The ESPN Porn Scam

By Douglas Rushkoff. Published in The Daily Beast on 22 July 2009

But the Andrews video has also fueled the spread of highly toxic computer viruses, and quite probably financial thievery and terrorism, by hackers who know the real law of the Internet: The closer an Internet user is to a set of videotaped breasts, the more likely he (and 99% of those who fall into this trap are male) will be to click on whatever he’s told to.

Porn has become our enemies’ ultimate control mechanism, turning a nation of late-night Internet horndogs into an unconscious army of cyberterrorists. Talk about sleeper cells.

Here’s how the hackers’ Erin Andrews seduction scheme works: A user curious to see the sportscaster’s nude video searches through Google, or poses a question on YahooAnswers. The hacker supplies a link to a site that looks like CNN or any other seemingly credible news channel or streaming video service. When the user clicks on “play”—just milliseconds away from what is promised to be Erin Andrews’ naked bosom—a pop-up window comes up (here’s a safe way to see how it works). It contains a blurry image from the video, frozen in pause, along with a message informing the user that his browser has blocked the “live video player” from broadcasting the clip.

Of course, by approving the installation of the video player, the tantalized Internet voyeur has actually installed malware onto his computer, turning his hard drive and processor into part of an ever-expanding army of drone machines capable of wreaking havoc on everything from banks to the Pentagon. Mercifully, while the malware is being installed on your machine, the site usually delivers on its promise of a full viewing of the Andrews video, or some other payoff.

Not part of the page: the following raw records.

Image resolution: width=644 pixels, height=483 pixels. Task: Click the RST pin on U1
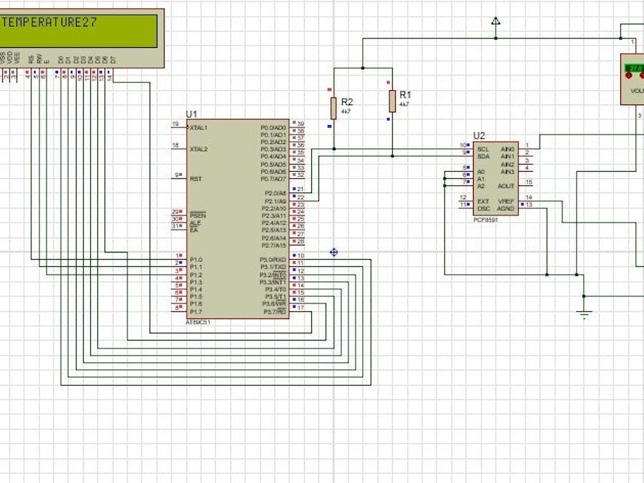(x=179, y=177)
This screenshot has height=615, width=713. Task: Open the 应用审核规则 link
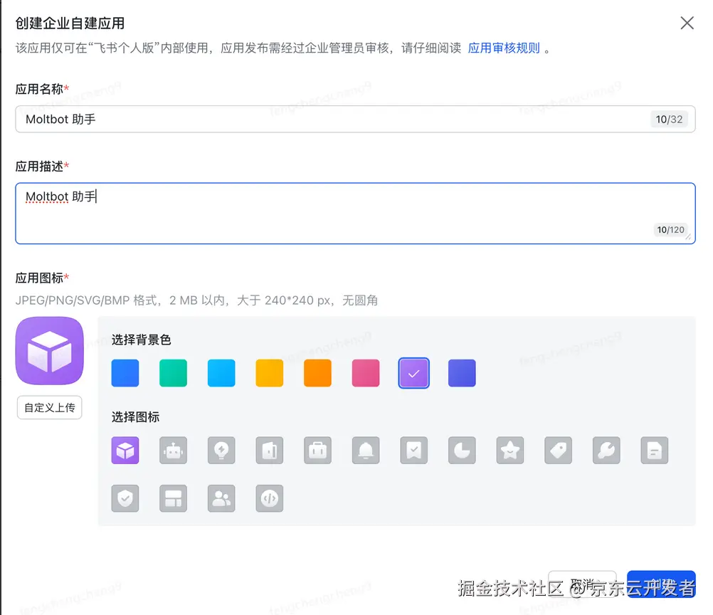504,48
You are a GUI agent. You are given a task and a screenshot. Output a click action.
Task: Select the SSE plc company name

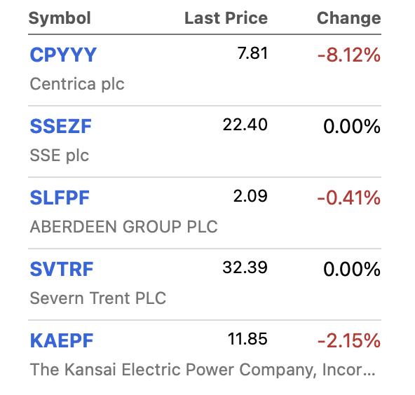click(x=60, y=155)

So it’s really just an exchange of value—the problem is that it’s a trade the user doesn’t realize he’s making, and one that might unwittingly place him in the middle of a criminal enterprise. By hiding behind anonymous email and Web accounts, hackers put porn-addicted Internet users to work for them.

Specifically, these hackers, and the armies of computers they control, pay in porn to decode the scrambled letters many Internet sites now use to prevent computers from generating spam or signing up for fake Web accounts that can be harvested for nefarious purposes. Called “captcha,” it’s essentially a test that’s easy for a human to complete, but difficult or impossible for a computer to do.

So instead of wasting its own processing cycles trying to descramble the jumbled letters, these hacker computers farm out the work to the millions of round-the-clock porn users. One program I’ve seen takes the form of a virtual stripper “game,” in which the sexy avatar offers to remove another garment for each “task” the player completes. The user completes the captcha for the machine to plug in at one location on the Internet, and at another—like a chicken pecking at a doorbell—the human gets his pellet of porn.

By getting in on the Internet’s most dependable growth industry, computers have the currency they need to get human beings to complete the tasks that machines can’t complete themselves. In a sense, they hire us to do their dirty work for them, and pay us in provocative pixels.

Meanwhile, as we perform the mechanical tasks too lowly for computers, the computers get to pass themselves off as human, commandeer another few thousand Hotmail accounts, spam the Internet universe with more alluringly packaged viruses, and take over even more of our machines. And so the cycle continues.

So what? Ask the Pentagon about last month’s security breach—likely a botnet attack originating in China, or any of the dozens of U.S. banks whose computers have been infected with bots operated by six guys in Ukraine. And these attacks are considered to be mere “tests” for the onslaught to follow. Porn has become our enemies’ ultimate control mechanism, turning a nation of late-night Internet horndogs into an unconscious army of cyberterrorists. Talk about sleeper cells.

As long as porn, especially value-added porn—such as a famous, beautiful sportscaster in a banned video—remains in relatively scarce supply, it will also remain the ultimate Internet currency, providing computers and hackers behind them with the ammunition they need to keep at least a few million of us doing their bidding. One can only imagine the Obama administration getting involved on the basis of national-security interests, using the defense budget to subsidize free porn and putting these hackers out of business.